Profesi ini menjadi pilihan karena tidak memerlukan keahlian dan
ketrampilan tertentu. Siapapun dapat melakukannya, asalkan tidak
memikirkan segala resiko dari profesi tersebut. Selain itu, dibandingkan
dengan jenis pekerjaan lain yang bisa mereka lakukan, profesi menjadi
‘ayam kampus’ dan pengedar narkoba memungkinkan mereka mendaptkan
penghasilan yang jauh lebih menjanjikan. Bagi yang telah ‘mengimani’
budaya instant, cara ini dipandang paling logis.
Penulis yakin, siapa pun tahu betapa besar resiko dari kedua profesi
di atas. Selain merusak kesehatan mereka, baik kesehatan fisik maupun
mental, profesi tersebut juga berbahaya secara hukum. Dan yang lebih
parah, profesi tersebut dapat merusak masa depan mereka.

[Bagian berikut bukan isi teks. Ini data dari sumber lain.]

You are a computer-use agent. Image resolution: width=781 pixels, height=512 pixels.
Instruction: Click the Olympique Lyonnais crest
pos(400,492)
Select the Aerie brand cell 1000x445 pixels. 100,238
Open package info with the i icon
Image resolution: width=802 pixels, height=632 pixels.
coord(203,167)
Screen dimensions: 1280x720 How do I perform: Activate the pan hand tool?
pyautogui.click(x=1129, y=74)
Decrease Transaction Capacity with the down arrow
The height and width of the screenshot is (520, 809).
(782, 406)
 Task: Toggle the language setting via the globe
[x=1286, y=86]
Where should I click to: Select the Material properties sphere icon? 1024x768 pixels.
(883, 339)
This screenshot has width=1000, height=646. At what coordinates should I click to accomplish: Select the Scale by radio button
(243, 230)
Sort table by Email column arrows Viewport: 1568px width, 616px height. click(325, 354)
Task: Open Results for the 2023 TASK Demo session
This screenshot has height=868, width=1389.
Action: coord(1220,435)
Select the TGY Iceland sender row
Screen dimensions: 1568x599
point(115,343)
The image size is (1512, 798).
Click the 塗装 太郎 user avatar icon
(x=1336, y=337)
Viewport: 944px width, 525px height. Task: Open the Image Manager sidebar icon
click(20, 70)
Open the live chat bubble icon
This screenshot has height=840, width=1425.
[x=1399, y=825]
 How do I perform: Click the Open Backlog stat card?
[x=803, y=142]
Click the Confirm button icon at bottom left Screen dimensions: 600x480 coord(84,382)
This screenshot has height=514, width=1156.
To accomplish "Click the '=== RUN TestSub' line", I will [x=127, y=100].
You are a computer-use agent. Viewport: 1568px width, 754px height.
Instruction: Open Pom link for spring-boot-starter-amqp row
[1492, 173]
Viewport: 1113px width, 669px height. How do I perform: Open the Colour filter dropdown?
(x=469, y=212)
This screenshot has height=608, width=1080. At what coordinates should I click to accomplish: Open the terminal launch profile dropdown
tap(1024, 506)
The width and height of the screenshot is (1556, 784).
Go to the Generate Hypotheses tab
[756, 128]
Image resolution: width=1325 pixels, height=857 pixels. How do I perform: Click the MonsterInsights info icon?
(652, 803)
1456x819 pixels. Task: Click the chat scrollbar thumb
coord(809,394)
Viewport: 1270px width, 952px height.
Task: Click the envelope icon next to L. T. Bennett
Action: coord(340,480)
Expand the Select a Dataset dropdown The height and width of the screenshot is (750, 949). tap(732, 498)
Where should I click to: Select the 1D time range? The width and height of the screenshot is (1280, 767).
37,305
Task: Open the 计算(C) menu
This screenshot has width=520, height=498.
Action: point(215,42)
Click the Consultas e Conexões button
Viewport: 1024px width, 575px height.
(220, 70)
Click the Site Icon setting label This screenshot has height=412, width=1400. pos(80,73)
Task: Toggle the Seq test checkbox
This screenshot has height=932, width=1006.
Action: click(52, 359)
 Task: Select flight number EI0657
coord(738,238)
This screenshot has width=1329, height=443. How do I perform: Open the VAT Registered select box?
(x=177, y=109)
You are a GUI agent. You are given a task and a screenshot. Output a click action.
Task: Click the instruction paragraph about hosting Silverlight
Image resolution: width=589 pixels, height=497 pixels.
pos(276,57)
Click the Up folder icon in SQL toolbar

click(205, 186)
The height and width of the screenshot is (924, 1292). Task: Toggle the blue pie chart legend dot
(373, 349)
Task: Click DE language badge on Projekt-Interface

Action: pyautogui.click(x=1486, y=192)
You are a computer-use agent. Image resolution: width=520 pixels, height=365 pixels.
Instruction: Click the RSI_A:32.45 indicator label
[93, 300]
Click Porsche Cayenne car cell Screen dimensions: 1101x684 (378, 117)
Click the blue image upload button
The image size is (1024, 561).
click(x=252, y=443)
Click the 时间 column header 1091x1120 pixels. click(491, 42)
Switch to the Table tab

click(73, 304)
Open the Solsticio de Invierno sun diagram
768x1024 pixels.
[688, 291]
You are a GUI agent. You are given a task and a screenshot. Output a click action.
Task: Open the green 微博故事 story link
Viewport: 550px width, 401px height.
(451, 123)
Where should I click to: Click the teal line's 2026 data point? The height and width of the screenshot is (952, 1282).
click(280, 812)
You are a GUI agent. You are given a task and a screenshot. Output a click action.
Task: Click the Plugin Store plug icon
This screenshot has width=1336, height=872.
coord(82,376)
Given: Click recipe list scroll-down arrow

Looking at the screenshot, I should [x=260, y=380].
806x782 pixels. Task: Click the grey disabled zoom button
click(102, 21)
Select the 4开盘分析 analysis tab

Oleh karena itu, tahun baru mestinya menjadi momen untuk melakukan
instropeksi. Prestasi apa saja yang telah dicapai dalam setahun
terakhir; kesalahan apa saja yang telah diperbuat; dan sekaligus juga
mengkaji potensi-potensi diri apa saja yang belum termanfaatkan secara
maksima. Selain itu, juga untuk merancang strategi-strategi apa saja
yang mesti dilakukan untuk meraih berbagai macam prestasi di masa depan.
Jika saja setiap malam tahun baru kita melakkukan instropeksi seperti
itu, maka pasti kualitas hidup kita akan meningkat dari tahun ke tahun.